If there were ever a time to believe in magic, the 10th anniversary of the Essence Black Women in Hollywood Awards was it.
The annual gala left the Beverly Wilshire Hotel glinting in black girl magic as luminaries gathered together to pay tribute to this year’s honorees: breakthrough award winner and Oscar nominee Janelle Monaé, vanguard award winner and Insecure creator Issa Rae, shining star award winner and Birth of a Nation darling Aja Naomi King and generation next award winner and Black-ish star Yara Shahidi.
For guests, the night was an opportunity to revel in the bonds of friendship.
“It feels good,” host Gabrielle Union said on the red carpet. “I mean, if I had to leave just after the carpet and I’ve seen so many of my girls that I love, that I’ve literally grown up with, my night would be made. But the fact that I get to come back and host, you know after you know receiving the fierce and fearless award four years ago that completely changed my life, it’s an honor.”
“This is the moment where we are rejuvenated,” Orange is the New Black actress Danielle Brooks added. “And we all need that because what we do for a living is giving of ourselves and this is just a moment for our sisters really to refuel us.”
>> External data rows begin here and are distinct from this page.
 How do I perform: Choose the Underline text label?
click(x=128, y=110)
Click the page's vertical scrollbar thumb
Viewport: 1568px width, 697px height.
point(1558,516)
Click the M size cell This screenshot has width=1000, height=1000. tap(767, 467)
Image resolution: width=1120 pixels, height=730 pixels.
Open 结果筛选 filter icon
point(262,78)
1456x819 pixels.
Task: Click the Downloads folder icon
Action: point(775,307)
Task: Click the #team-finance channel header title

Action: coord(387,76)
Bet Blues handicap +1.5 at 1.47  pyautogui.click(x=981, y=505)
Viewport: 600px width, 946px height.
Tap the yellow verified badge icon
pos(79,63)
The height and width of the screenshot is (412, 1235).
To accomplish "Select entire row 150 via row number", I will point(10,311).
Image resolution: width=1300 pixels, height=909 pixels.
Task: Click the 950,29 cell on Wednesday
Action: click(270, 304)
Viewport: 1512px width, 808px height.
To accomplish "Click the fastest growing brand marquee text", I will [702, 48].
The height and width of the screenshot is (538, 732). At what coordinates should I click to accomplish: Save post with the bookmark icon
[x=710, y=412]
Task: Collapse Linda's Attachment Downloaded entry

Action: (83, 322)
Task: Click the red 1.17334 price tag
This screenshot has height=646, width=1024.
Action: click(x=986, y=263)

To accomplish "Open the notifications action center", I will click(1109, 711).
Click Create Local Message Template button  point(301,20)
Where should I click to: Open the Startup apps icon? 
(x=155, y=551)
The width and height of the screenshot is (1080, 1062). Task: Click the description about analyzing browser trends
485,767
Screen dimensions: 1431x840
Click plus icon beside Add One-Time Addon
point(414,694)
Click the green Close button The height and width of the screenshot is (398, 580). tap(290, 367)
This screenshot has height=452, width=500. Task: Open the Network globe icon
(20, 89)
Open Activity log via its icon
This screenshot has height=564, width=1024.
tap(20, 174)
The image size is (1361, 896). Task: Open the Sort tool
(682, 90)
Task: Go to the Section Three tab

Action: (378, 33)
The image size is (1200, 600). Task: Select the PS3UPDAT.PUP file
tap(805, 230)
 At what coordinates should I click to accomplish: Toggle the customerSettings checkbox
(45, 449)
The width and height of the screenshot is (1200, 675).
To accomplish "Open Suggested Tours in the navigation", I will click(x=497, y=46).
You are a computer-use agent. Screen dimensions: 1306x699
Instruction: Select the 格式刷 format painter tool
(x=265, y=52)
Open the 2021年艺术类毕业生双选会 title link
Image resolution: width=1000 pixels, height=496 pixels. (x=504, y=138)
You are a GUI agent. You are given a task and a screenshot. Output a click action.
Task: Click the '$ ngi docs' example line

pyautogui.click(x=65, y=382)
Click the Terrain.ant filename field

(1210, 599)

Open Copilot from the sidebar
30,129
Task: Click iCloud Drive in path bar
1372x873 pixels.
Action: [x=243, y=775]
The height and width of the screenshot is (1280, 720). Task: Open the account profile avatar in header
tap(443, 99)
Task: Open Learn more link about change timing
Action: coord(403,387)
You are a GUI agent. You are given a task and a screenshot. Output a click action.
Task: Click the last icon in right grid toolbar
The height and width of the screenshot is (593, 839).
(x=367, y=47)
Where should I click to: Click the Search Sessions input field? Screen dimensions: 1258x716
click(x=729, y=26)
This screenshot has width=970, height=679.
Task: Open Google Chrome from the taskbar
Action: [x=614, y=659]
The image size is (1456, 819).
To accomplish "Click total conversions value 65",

Much of that refueling came in the form of praise for one another.
“I have to acknowledge them and their beautiful work because they have not only shown us their art but their hearts,” King said. “Thank you, Janelle, for sharing with us the depth of your soul and thank you, Issa, for giving us insight into the scope of all our experiences and thank you, Yara, for your beautiful battle cry.”
King admitted that she shied away from the spotlight at first, but said the network of black women in Hollywood helped reinforce her sense of belonging.
“I have everything I need because … I have all of you.”
Monaé echoed King, saying, “It always feels like a huge honor to be recognized and affirmed and acknowledged by your first tribe, my first tribe: black women.”
The Moonlight star went on to shine a light on the issue of representation — and how films like Moonlight and Hidden Figures are helping expand how black people are depicted on-screen.